Whenever possible, specify the capacity when making a new slice, especially if you are going to use append() a lot. A slice is really just a view into an array, and arrays are fixed size. Whenever a slice is made, for example:
slice := make([]int, 5, 10)
The length, 5, is the size of the slice. It is the number of elements that the slice holds. Using make(), initializes to the zero value of the type specified. The capacity, 10, is the size of the backing array. If you append more elements than the ones that the backing array can hold, a new array of double the size will be created, every element will be copied over and the slice will now point to this new array.

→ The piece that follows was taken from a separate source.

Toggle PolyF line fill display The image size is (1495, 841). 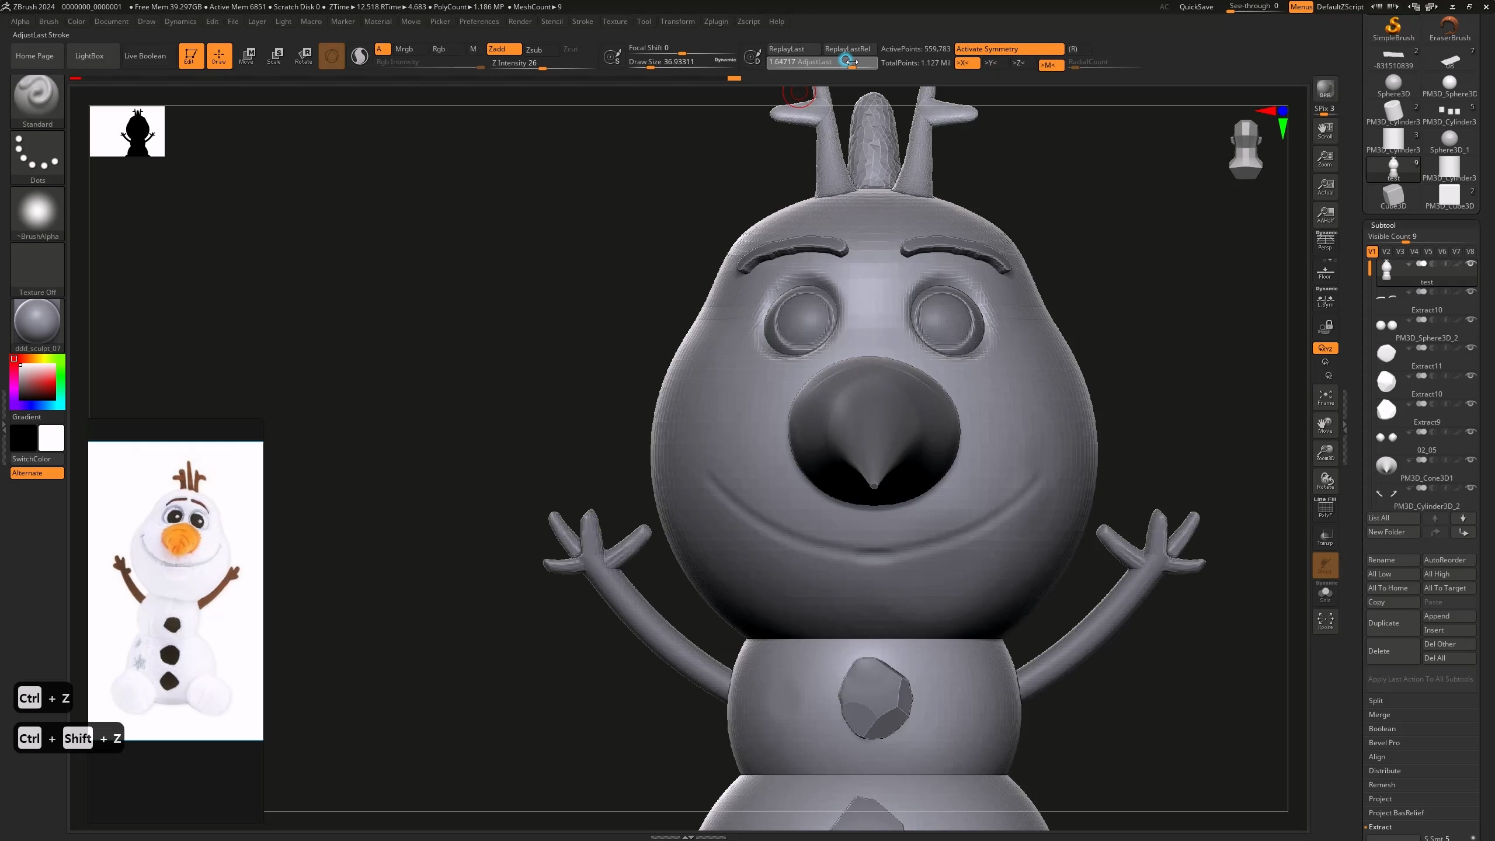[x=1325, y=508]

These are costly operations that should be avoided whenever possible. Especially in loops.
slice := make([]int, 0, 2) // The slice is empty, the backing array has capacity for two elements.
slice = append(slice, 1, 2) // The slice and array are full.
slice = append(slice, 3) // Adding another element, makes a new array in the background, copies every element over and makes the slice point to the new array. The old array may create more work to the GC.